The Discount Mechanism
Imagine the Mexican government needs to borrow money. It offers a CETE with a face value of 10 MXN that matures in 28 days. You don't pay the full 10 pesos for it. Instead, you might buy it at auction for, say, 9.95 MXN. You then hold it for 28 days, and at the end of the term, the government pays you the full 10 MXN. Your profit is the 0.05 MXN difference. It might not sound like much, but when you annualize that return and invest larger sums, it becomes a secure way to make your money work for you. The price is determined by the prevailing interest rates in the auction; a higher interest rate means a bigger discount and a better return for you.
Maturities
CETES are short-term instruments, designed for investors who don't want to lock up their money for long periods. The most common maturities available are:
- 28 days (about one month)
- 91 days (about three months)
- 182 days (about six months)
- 364 days (about one year)
CETES from a Value Investor's Perspective
While CETES might seem like a plain-vanilla investment, they play a surprisingly important role in the toolkit of a savvy value investor.
A Safe Haven for Cash
Legendary investors like Warren Buffett are famous for holding large amounts of cash while they wait patiently for the perfect investment opportunity—what they call a “fat pitch.” Letting that cash sit in a zero-interest account, however, means losing purchasing power to inflation. CETES (or their local equivalent) serve as an ideal parking spot for this capital. They offer a return that often beats inflation while keeping the principal safe. This aligns perfectly with Buffett's first rule of investing: “Never lose money.”
Gauging the Risk-Free Rate
The yield on a short-term government security like a CETE is the benchmark for the risk-free rate in that country. Why does this matter?
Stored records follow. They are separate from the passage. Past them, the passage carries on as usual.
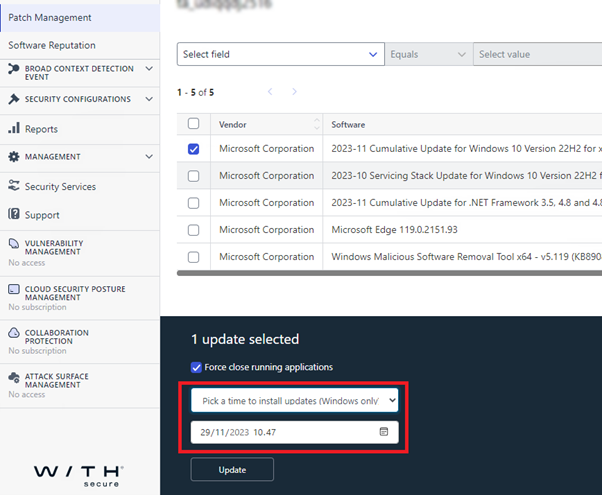Open the Select field dropdown
The height and width of the screenshot is (495, 602).
tap(281, 54)
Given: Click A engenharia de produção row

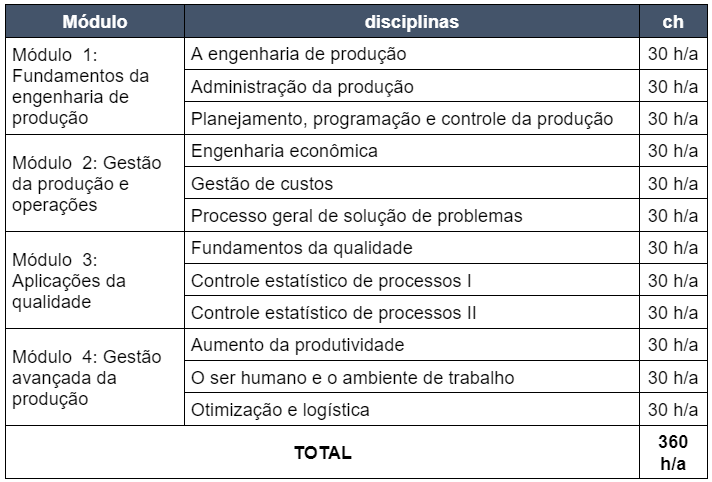Looking at the screenshot, I should click(412, 54).
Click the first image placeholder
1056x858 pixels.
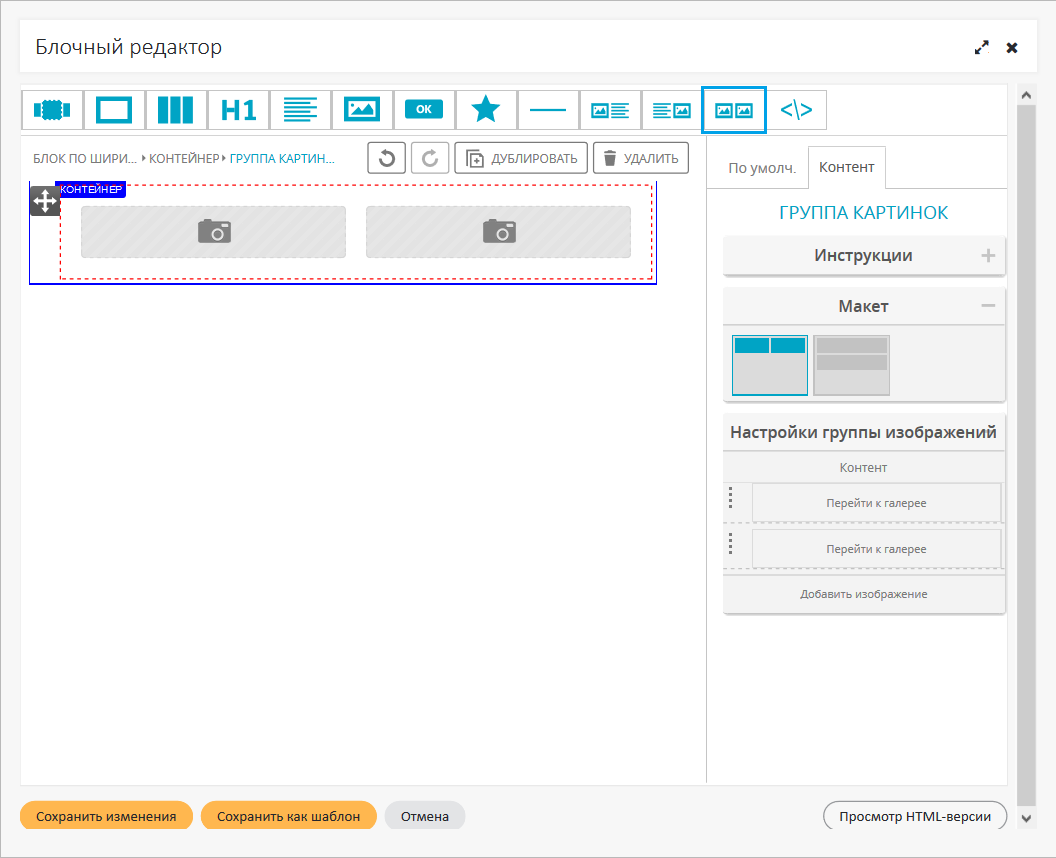tap(213, 232)
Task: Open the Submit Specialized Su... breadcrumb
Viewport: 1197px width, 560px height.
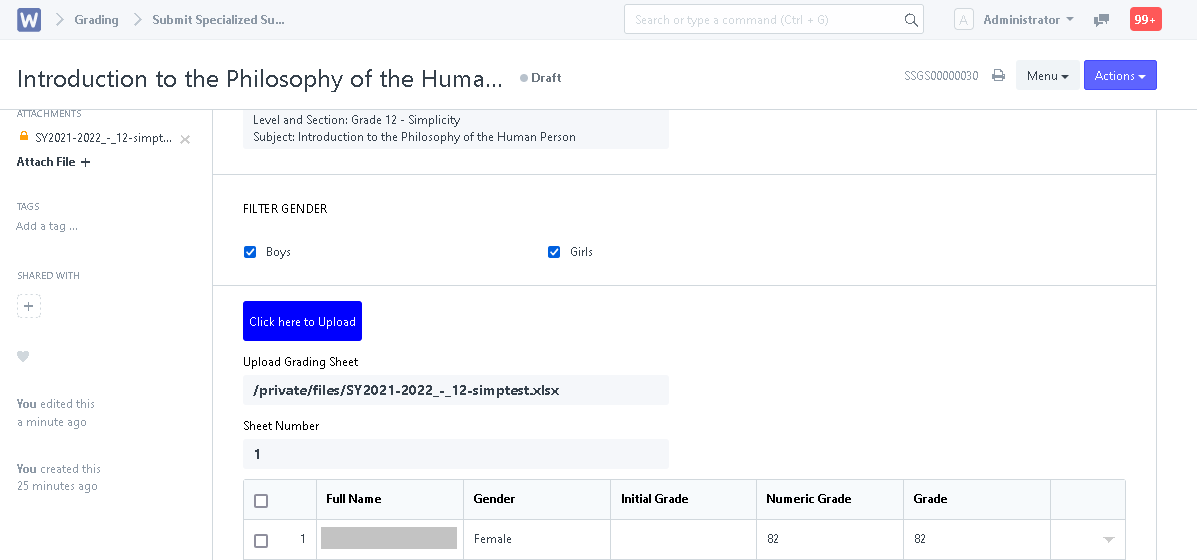Action: (218, 20)
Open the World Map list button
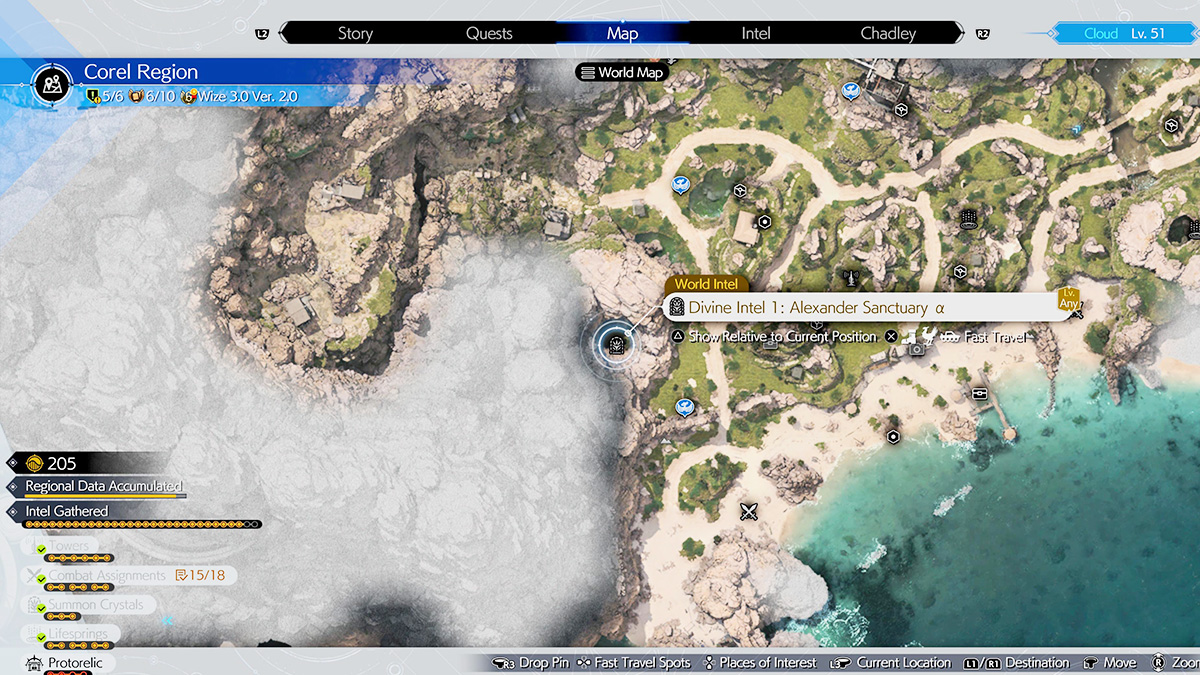The image size is (1200, 675). click(x=621, y=72)
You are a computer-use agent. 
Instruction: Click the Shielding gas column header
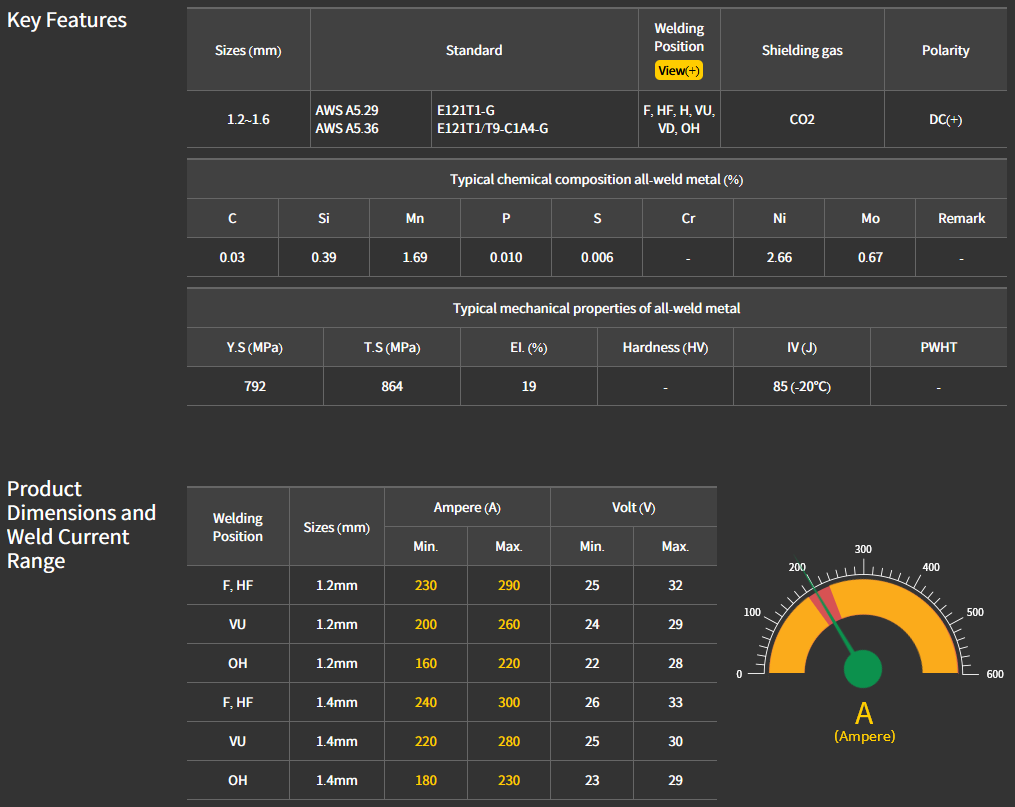tap(802, 50)
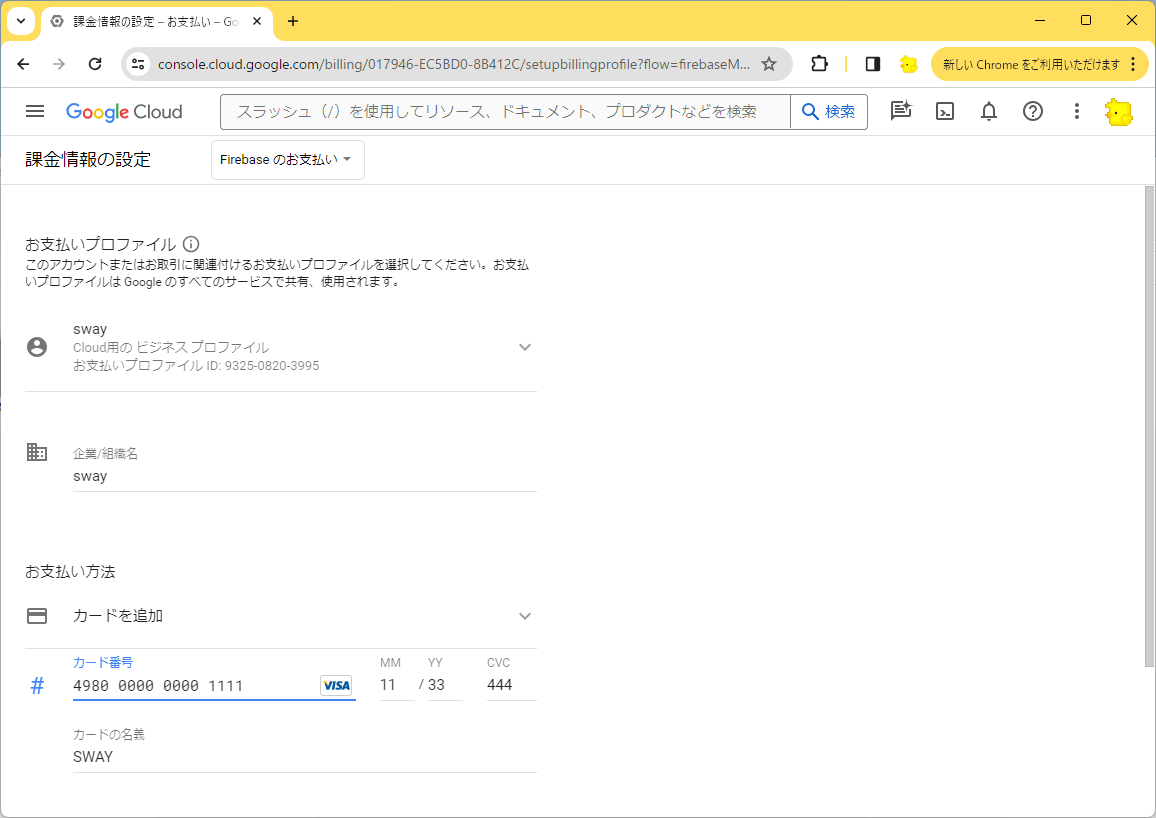Activate Cloud Shell terminal icon
Image resolution: width=1156 pixels, height=818 pixels.
tap(944, 111)
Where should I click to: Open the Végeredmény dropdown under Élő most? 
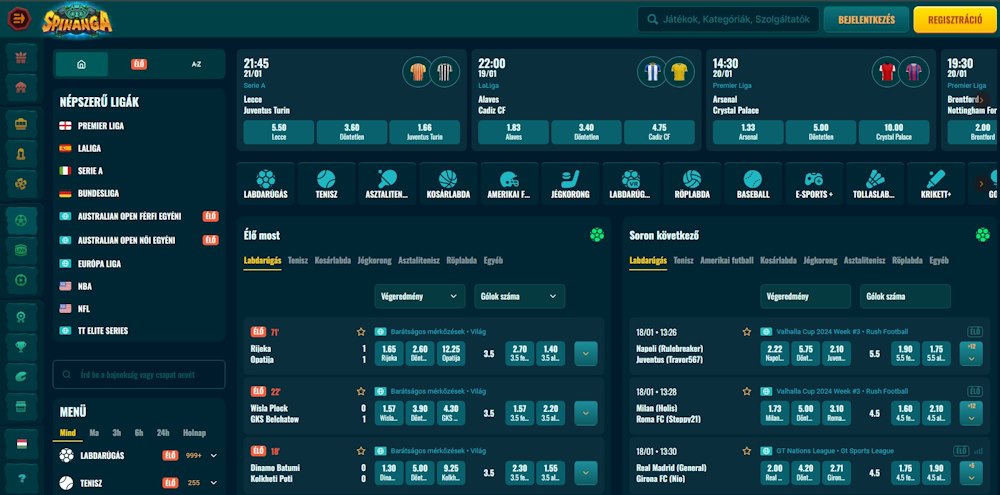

The risk-free rate is the absolute foundation for valuing almost any other asset. When a value investor tries to calculate the intrinsic value of a stock using a Discounted Cash Flow (DCF) model, they must first estimate a discount rate. This rate starts with the risk-free rate and adds a risk premium to compensate for the higher risk of investing in a business. In short, the CETE yield tells you the baseline return you should demand from any Mexican investment.
Currency Risk: The Gringo's Dilemma
Here’s the crucial point for American and European investors. While a CETE is nearly risk-free for a Mexican investor, it is not risk-free for you. Why? Currency risk. Your investment is in Mexican pesos. If the peso weakens against your home currency (the dollar or euro), your returns could be diminished or even erased when you convert them back. For example, you could earn a 5% return in pesos, but if the peso falls 8% against the dollar during that time, you’ve actually lost 3% in dollar terms. Therefore, for a foreign investor, buying CETES is a dual bet: one on Mexican interest rates and another, more significant one, on the strength of the Mexican peso.
How to Invest in CETES
Accessing CETES depends on your location and residency.
- For Mexican Residents: The process is incredibly straightforward through the government's online platform, Cetesdirecto. It was designed to give ordinary people direct access to government securities without needing a traditional brokerage account.
- For Foreign Investors: Direct investment can be tricky. The most common ways to gain exposure are through international brokers that offer access to Mexican debt markets or, more simply, through Exchange-Traded Funds (ETFs) that specialize in emerging market bonds or specifically Mexican government debt.